▶ PROBLEM TO WORK ON
Extract the full set of records that follows, word for word.
** EXERCISE INPUTS follows **
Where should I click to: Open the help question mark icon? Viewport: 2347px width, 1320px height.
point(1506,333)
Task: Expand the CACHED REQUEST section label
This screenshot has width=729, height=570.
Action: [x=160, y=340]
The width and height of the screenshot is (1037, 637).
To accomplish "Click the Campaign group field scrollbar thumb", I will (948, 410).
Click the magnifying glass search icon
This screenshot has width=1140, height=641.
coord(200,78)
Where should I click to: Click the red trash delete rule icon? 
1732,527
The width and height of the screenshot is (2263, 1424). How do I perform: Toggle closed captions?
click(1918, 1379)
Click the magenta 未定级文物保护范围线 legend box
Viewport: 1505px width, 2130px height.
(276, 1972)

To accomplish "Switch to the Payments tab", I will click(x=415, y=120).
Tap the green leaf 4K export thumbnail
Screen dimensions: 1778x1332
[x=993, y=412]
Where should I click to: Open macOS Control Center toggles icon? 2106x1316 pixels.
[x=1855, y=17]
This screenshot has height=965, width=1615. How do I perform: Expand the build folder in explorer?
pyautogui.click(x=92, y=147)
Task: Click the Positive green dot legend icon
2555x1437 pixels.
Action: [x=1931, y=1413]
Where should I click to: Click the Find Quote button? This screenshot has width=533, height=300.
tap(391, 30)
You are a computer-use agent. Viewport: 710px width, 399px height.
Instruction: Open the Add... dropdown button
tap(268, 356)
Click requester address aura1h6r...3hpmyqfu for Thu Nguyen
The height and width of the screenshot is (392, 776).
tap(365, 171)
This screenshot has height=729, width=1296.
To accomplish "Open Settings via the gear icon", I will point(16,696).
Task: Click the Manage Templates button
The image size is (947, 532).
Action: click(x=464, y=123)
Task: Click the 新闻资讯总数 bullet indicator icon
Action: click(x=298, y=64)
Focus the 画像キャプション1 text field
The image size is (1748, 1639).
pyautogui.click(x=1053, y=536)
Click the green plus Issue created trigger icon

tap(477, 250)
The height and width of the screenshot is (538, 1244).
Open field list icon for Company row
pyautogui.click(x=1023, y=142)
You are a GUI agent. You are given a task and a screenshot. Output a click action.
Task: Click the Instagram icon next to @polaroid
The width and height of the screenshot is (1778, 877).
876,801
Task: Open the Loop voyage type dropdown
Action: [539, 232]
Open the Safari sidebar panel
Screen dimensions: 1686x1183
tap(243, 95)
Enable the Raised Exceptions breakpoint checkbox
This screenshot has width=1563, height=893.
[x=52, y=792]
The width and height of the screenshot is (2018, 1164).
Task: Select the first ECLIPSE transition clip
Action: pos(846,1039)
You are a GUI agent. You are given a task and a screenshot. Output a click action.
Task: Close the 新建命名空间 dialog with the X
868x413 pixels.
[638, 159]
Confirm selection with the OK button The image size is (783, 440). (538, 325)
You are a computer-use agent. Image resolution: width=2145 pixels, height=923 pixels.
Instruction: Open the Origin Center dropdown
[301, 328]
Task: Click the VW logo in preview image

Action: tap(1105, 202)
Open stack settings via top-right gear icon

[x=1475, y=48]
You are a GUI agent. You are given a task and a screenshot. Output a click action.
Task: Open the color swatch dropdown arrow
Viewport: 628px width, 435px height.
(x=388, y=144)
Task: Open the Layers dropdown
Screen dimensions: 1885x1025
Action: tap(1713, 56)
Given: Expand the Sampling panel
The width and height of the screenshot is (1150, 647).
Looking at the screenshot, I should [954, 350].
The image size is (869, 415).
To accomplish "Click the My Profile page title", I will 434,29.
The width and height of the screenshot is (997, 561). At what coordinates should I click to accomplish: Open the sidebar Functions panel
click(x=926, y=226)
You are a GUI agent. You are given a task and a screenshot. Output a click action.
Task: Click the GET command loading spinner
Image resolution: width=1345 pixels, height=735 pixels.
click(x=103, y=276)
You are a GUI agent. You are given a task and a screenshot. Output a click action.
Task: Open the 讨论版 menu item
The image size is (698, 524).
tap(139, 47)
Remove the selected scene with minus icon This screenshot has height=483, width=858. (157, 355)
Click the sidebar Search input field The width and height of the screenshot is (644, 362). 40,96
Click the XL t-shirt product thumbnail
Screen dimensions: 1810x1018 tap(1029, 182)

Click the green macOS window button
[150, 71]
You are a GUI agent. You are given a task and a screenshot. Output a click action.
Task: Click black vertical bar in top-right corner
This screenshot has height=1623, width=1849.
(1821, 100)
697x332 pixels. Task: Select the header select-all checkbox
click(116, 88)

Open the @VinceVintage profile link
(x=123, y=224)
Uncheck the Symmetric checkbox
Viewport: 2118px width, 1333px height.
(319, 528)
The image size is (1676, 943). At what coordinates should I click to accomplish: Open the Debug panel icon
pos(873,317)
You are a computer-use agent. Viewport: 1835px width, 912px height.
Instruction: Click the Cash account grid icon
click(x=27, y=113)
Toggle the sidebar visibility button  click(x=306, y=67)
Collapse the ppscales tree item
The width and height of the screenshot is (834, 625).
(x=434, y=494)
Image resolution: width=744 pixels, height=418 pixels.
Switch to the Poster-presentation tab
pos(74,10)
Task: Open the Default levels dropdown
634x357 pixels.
** End of EXERCISE INPUTS **
▶ REPLY TO THE TASK
Where should I click to: Open the help question mark icon? Viewport: 2347px width, 1320px height.
point(1506,333)
Task: Expand the CACHED REQUEST section label
This screenshot has width=729, height=570.
Action: [x=160, y=340]
The width and height of the screenshot is (1037, 637).
To accomplish "Click the Campaign group field scrollbar thumb", I will (948, 410).
Click the magnifying glass search icon
This screenshot has width=1140, height=641.
coord(200,78)
Where should I click to: Click the red trash delete rule icon? 
1732,527
The width and height of the screenshot is (2263, 1424). How do I perform: Toggle closed captions?
click(1918, 1379)
Click the magenta 未定级文物保护范围线 legend box
Viewport: 1505px width, 2130px height.
(276, 1972)

To accomplish "Switch to the Payments tab", I will click(x=415, y=120).
Tap the green leaf 4K export thumbnail
Screen dimensions: 1778x1332
[x=993, y=412]
Where should I click to: Open macOS Control Center toggles icon? 2106x1316 pixels.
[x=1855, y=17]
This screenshot has height=965, width=1615. How do I perform: Expand the build folder in explorer?
pyautogui.click(x=92, y=147)
Task: Click the Positive green dot legend icon
2555x1437 pixels.
Action: [x=1931, y=1413]
Where should I click to: Click the Find Quote button? This screenshot has width=533, height=300.
tap(391, 30)
You are a computer-use agent. Viewport: 710px width, 399px height.
Instruction: Open the Add... dropdown button
tap(268, 356)
Click requester address aura1h6r...3hpmyqfu for Thu Nguyen
The height and width of the screenshot is (392, 776).
tap(365, 171)
This screenshot has height=729, width=1296.
To accomplish "Open Settings via the gear icon", I will point(16,696).
Task: Click the Manage Templates button
The image size is (947, 532).
Action: click(x=464, y=123)
Task: Click the 新闻资讯总数 bullet indicator icon
Action: click(x=298, y=64)
Focus the 画像キャプション1 text field
The image size is (1748, 1639).
pyautogui.click(x=1053, y=536)
Click the green plus Issue created trigger icon

tap(477, 250)
The height and width of the screenshot is (538, 1244).
Open field list icon for Company row
pyautogui.click(x=1023, y=142)
You are a GUI agent. You are given a task and a screenshot. Output a click action.
Task: Click the Instagram icon next to @polaroid
The width and height of the screenshot is (1778, 877).
876,801
Task: Open the Loop voyage type dropdown
Action: [539, 232]
Open the Safari sidebar panel
Screen dimensions: 1686x1183
tap(243, 95)
Enable the Raised Exceptions breakpoint checkbox
This screenshot has width=1563, height=893.
[x=52, y=792]
The width and height of the screenshot is (2018, 1164).
Task: Select the first ECLIPSE transition clip
Action: pos(846,1039)
You are a GUI agent. You are given a task and a screenshot. Output a click action.
Task: Close the 新建命名空间 dialog with the X
868x413 pixels.
[638, 159]
Confirm selection with the OK button The image size is (783, 440). (538, 325)
You are a computer-use agent. Image resolution: width=2145 pixels, height=923 pixels.
Instruction: Open the Origin Center dropdown
[301, 328]
Task: Click the VW logo in preview image

Action: tap(1105, 202)
Open stack settings via top-right gear icon

[x=1475, y=48]
You are a GUI agent. You are given a task and a screenshot. Output a click action.
Task: Open the color swatch dropdown arrow
Viewport: 628px width, 435px height.
(x=388, y=144)
Task: Open the Layers dropdown
Screen dimensions: 1885x1025
Action: tap(1713, 56)
Given: Expand the Sampling panel
The width and height of the screenshot is (1150, 647).
Looking at the screenshot, I should [954, 350].
The image size is (869, 415).
To accomplish "Click the My Profile page title", I will 434,29.
The width and height of the screenshot is (997, 561). At what coordinates should I click to accomplish: Open the sidebar Functions panel
click(x=926, y=226)
You are a GUI agent. You are given a task and a screenshot. Output a click action.
Task: Click the GET command loading spinner
Image resolution: width=1345 pixels, height=735 pixels.
click(x=103, y=276)
You are a GUI agent. You are given a task and a screenshot. Output a click action.
Task: Open the 讨论版 menu item
The image size is (698, 524).
tap(139, 47)
Remove the selected scene with minus icon This screenshot has height=483, width=858. (157, 355)
Click the sidebar Search input field The width and height of the screenshot is (644, 362). 40,96
Click the XL t-shirt product thumbnail
Screen dimensions: 1810x1018 tap(1029, 182)

Click the green macOS window button
[150, 71]
You are a GUI agent. You are given a task and a screenshot. Output a click action.
Task: Click black vertical bar in top-right corner
This screenshot has height=1623, width=1849.
(1821, 100)
697x332 pixels. Task: Select the header select-all checkbox
click(116, 88)

Open the @VinceVintage profile link
(x=123, y=224)
Uncheck the Symmetric checkbox
Viewport: 2118px width, 1333px height.
(319, 528)
The image size is (1676, 943). At what coordinates should I click to accomplish: Open the Debug panel icon
pos(873,317)
You are a computer-use agent. Viewport: 1835px width, 912px height.
Instruction: Click the Cash account grid icon
click(x=27, y=113)
Toggle the sidebar visibility button  click(x=306, y=67)
Collapse the ppscales tree item
The width and height of the screenshot is (834, 625).
(x=434, y=494)
Image resolution: width=744 pixels, height=418 pixels.
Switch to the Poster-presentation tab
pos(74,10)
Task: Open the Default levels dropdown
634x357 pixels.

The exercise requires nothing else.